Study participants underwent a mean 4.6 CA-125 tests and 1.7 CT scans during a 12-month period. A cost analysis, performed using 2015 Medicare reimbursement rates, calculated cost estimates of $1.9 million per year for CA-125 tests, and $16.1 million per year for CA-125 tests and CT scans combined.

Researchers acknowledged their inability to distinguish between imaging performed in response to symptoms and routine testing for asymptomatic patients as a potential study limitation.

“Our results demonstrate that the recommendation to avoid routine surveillance testing has not been adopted into clinical practice in the United States,” Esselen and colleagues wrote. “Although the routine use of CT scans has been strongly discouraged by guideline committees, CT scans appear to be routinely used, at significant cost. ... Future studies should examine which patient populations benefit most from surveillance testing to improve the value of cancer care.”

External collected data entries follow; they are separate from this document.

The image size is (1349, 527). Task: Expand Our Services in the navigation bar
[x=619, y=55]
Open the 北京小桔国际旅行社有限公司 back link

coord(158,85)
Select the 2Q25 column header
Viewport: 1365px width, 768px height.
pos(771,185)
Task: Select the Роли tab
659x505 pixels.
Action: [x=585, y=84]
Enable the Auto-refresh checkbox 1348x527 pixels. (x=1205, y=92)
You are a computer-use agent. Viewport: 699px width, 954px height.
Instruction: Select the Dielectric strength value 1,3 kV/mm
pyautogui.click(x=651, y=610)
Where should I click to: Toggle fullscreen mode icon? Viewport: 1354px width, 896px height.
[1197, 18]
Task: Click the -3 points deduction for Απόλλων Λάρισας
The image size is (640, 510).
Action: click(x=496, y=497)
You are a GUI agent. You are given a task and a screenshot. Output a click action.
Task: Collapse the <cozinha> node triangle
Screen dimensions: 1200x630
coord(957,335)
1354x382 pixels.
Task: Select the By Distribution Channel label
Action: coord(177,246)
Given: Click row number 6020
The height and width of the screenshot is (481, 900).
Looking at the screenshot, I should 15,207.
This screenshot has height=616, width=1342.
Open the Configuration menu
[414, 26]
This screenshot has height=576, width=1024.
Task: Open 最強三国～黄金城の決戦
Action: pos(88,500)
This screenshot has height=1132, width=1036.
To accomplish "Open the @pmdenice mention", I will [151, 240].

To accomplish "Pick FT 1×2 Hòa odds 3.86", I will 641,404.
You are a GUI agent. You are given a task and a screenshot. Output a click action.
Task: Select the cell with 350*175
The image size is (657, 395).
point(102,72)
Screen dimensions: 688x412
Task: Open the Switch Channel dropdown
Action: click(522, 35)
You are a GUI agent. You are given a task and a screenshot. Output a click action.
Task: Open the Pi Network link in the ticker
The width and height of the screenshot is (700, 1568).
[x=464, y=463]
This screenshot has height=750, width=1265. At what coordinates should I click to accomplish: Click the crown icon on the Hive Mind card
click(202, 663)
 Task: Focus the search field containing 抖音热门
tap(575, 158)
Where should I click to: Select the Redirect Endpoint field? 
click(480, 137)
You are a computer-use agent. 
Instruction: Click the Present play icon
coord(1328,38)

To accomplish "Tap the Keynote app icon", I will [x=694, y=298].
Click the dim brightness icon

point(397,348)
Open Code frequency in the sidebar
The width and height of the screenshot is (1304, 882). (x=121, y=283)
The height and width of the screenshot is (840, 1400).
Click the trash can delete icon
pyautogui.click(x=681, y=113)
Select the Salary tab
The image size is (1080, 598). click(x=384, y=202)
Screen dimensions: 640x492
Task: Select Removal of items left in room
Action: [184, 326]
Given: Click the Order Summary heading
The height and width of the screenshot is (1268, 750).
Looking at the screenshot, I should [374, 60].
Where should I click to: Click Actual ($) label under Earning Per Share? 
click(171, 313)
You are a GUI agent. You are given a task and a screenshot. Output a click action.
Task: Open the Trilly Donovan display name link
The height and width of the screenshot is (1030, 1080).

In an era of increased shared decision-making, patients’ desires for more information likely contributed to the continued use of surveillance testing, James S. Goodwin, MD, chair of geriatric medicine in the department of internal medicine at University of Texas Medical Branch, wrote in an accompanying editorial.

“But why would clinicians present the option of CA-125 testing?” Goodwin wrote. “Shared decision-making does not require that physicians present the patient with harmful options. We do not discuss heart transplants with patients who have mild congestive heart failure. Why would we discuss CA-125 testing with women who have ovarian cancer in remission?”

The practice of routine CA-125 testing likely will not change, Goodwin wrote.

“The moving target argument is too strong,” he wrote. “There will be better tests and more effective treatments. And studies like that of Rustin with uncomfortable results are usually not replicated. The issue is allowed to fade away. The fatal attraction of more information is too compelling.” – by Nick Andrews

Disclosure: The researchers and Goodwin report no relevant financial disclosures.